Submitted to: Applied Microbiology and Biotechnology
Publication Type: Peer Reviewed Journal
Publication Acceptance Date: June 3, 1996
Publication Date: N/A
Interpretive Summary: Agricultural biomass such as plant stalks, grasses, wood chips, and paper refuse represents an abundant renewable resource that can be used for the production of liquid fuels. The first requirement before these products can be utilized is that they be broken down into simple sugars that can be fermented to ethanol. One particular enzyme important in this breakdown scheme is called beta-glucosidase. The yeast Candida wickerhamii not only makes several forms of this enzyme, but is also able to convert the resulting sugars directly to ethanol. In this paper, we describe the isolation and purification of one of these beta-glucosidases. The properties of the enzyme are thoroughly examined to determine the industrial potential. Characteristics of particular interest include such things as the optimal temperature and the efficiency of the enzyme to perform desired reactions. Also discussed in the paper is the potential to use this enzyme for enzymatically releasing aroma compounds in food and beverages, thereby making the food more pleasing to the consumer.

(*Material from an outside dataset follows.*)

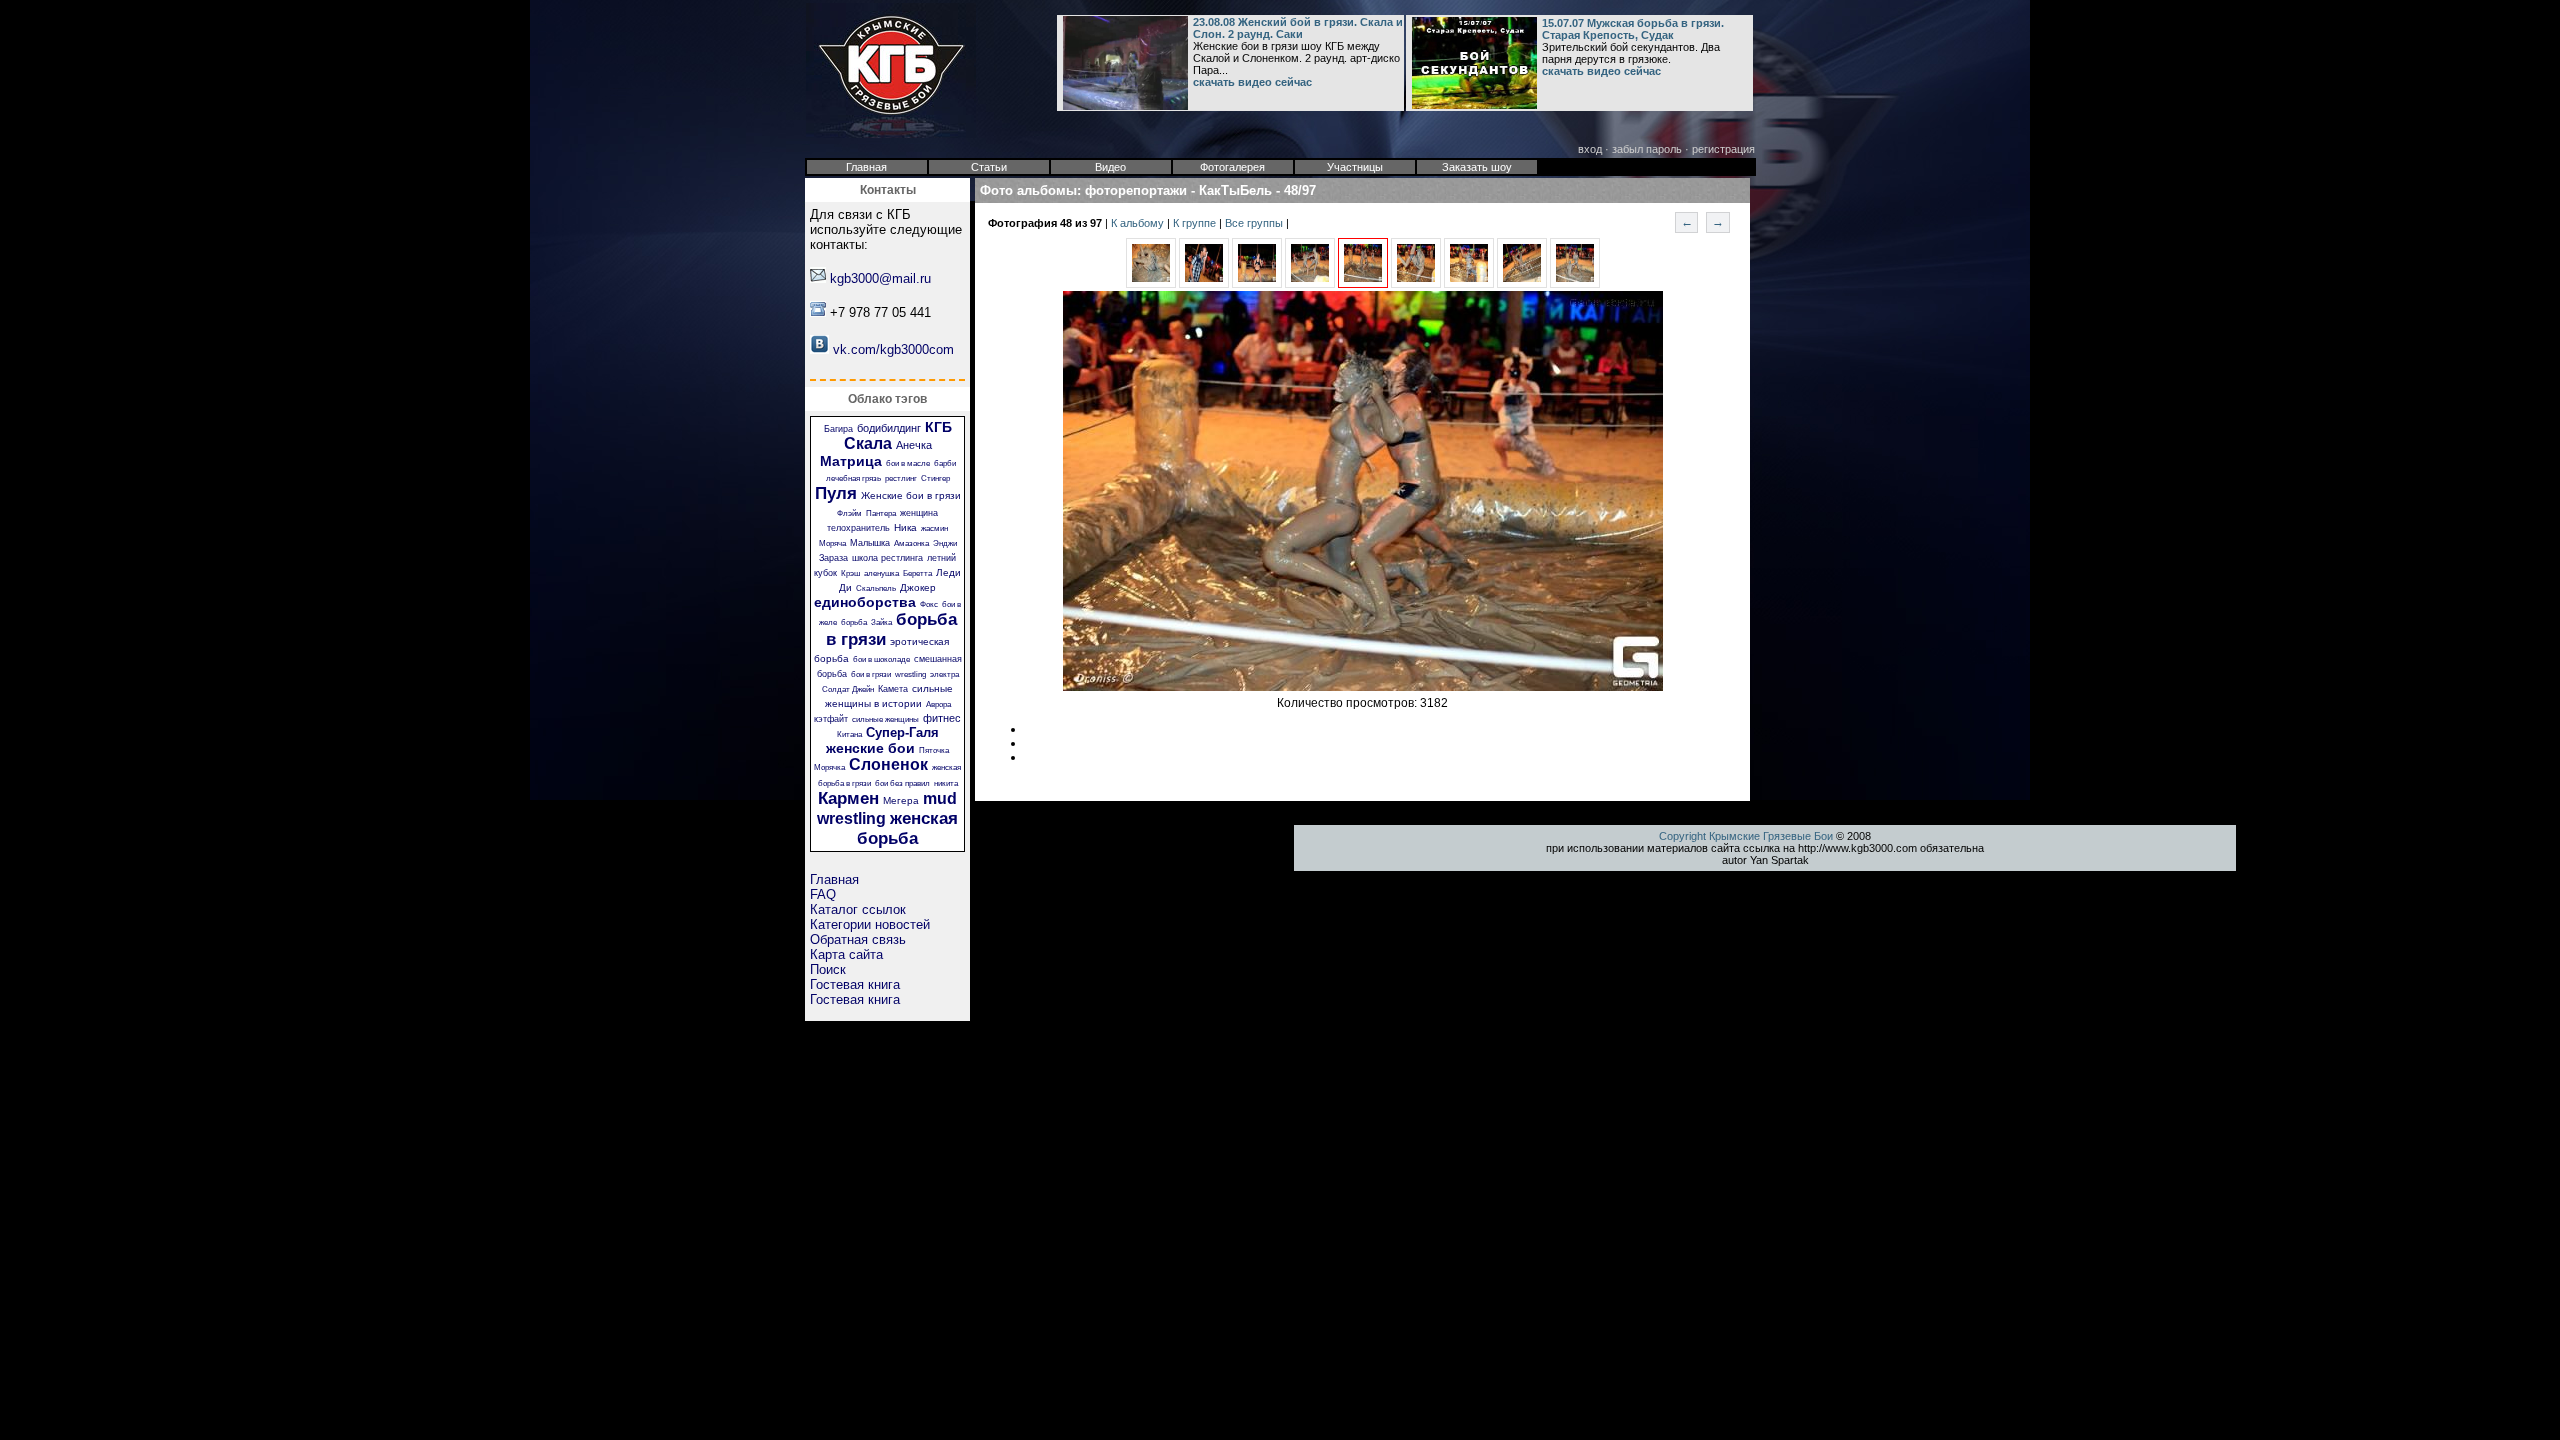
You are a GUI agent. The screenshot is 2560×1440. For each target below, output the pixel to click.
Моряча (832, 543)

Technical Abstract: An intracellular beta-glucosidase was isolated from the cellobiose fermenting yeast, Candida wickerhamii. Production of the enzyme was stimulated under aerobic growth, with the highest level of production in medium containing cellobiose as a carbohydrate source. The molecular mass of the purified protein was approximately 94,000 Da. It appeared to exist as a dimeric structure with a native molecular mass of approximately 180,000 Da. The optimal pH ranged from 6.0 to 6.5 using p-nitrophenyl-beta-D-glucopyranoside (pNPG) as a substrate. The optimal temperature for short term (15 min) assays was 35 deg C, while temperature stability analysis revealed that the enzyme was labile at temperatures of 28 deg C and above. Using pNPG as a substrate, the enzyme was estimated to have a Km of 0.28mM and a Vmax of 525 umole product/min/mg protein. Similar to the extracellular beta-glucosidase produced by C. wickerhamii, this enzyme was fairly resistant to end-product inhibition by glucose, retaining 58% of its activity at 100 mM glucose. Activity of the enzyme was highest against aryl beta-1,4-glucosides. However, pNP-xylopyranoside, lactose, cellobiose, and trehalose also served as substrates for the purified protein. Activity of the enzyme was stimulated by long chain n-alkanols and inhibited by ethanol, 2-propanol, and 2-butanol. Amino acid sequence obtained by Edman degradation analysis suggests that this beta-glucosidase is related to the family-3 glycosyl hydrolases.